Five Useful OS X System Services
Posted by John Baker on 03/22/07 in Apple, Applications, Tips & Tricks, Utilities
One super-powerful area of OS X that users often forget about is the Services menu. Not only does this hidden corner of the OS house some great built-in features to help integrate applications together, it can be customized to include other extensions that greatly enhance the usability of your Mac. Here are five really cool and useful system services for OS X:
1. HumaneText. Daring Fireball’s John Gruber took simple web coding to a new extreme with his cool markup language, Markdown, which has a great balance between human readability and power. HumaneText is a system service that can convert Markdown-formatted text to proper XHTML code and vice-versa. For bloggers like myself who use Markdown on a regular basis, this service should be indispensable.
2. Summarize. Included with OS X, and recently much talked-about in the Mac community, the Summarize service does just what you would think: it summarizes things. Specifically, it will take a block of text, large or small, and pare it down to the fundamental ideas.
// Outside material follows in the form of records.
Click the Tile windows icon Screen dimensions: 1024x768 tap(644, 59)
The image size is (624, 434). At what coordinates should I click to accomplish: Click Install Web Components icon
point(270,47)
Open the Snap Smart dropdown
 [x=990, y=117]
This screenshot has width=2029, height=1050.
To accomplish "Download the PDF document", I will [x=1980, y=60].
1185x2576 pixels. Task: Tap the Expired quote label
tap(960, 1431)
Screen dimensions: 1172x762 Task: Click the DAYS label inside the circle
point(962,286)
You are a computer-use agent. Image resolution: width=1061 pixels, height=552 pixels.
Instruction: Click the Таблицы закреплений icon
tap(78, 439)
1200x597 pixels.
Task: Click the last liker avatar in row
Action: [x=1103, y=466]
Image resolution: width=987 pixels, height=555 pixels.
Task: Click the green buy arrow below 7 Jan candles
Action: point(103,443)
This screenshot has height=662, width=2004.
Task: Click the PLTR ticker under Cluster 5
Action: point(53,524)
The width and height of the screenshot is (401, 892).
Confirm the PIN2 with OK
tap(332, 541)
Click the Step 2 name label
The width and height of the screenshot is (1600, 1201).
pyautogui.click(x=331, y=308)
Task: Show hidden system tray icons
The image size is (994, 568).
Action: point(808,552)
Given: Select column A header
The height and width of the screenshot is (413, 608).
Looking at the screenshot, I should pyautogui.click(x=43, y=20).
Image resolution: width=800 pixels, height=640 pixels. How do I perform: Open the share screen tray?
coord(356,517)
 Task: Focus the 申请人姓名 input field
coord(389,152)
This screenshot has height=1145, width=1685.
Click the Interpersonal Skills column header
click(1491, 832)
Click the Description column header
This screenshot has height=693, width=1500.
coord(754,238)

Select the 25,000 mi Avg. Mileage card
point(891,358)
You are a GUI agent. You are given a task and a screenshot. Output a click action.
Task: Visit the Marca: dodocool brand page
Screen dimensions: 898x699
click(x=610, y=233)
This service is by no means perfect, but it typically does a decent job.
3. WordService. This neat little system service includes a host of features. Among them, you get a slew of editing and formatting features, automatic insertion of date/and or time, and an extensive statistics analysis including word and character count.
4. CalcService. The first three system services I mentioned here increase your ability to work with words in OS X, but CalcService instead works with numbers. Using this service, you can quickly calculate anything from simple math problems to very complex equations by highligting them and pressing ⌘=. You can also choose other options for the calculation from the Services menu.
5. ThisService. Okay, so I cheated a little bit on this one. ThisService is not itself a system service, but it does let you automatically convert any AppleScript or terminal shell script into its own system service, essentially adding unlimited customizability to the Services menu.
Using these system services (and ThisService to create your own powerful services), you can empower yourself to manipulate all kinds of data between applications from anywhere in the OS X system. Other applications also often add their own items in the Services menu, so keep an eye on this menu from time to time and see how its power has expanded.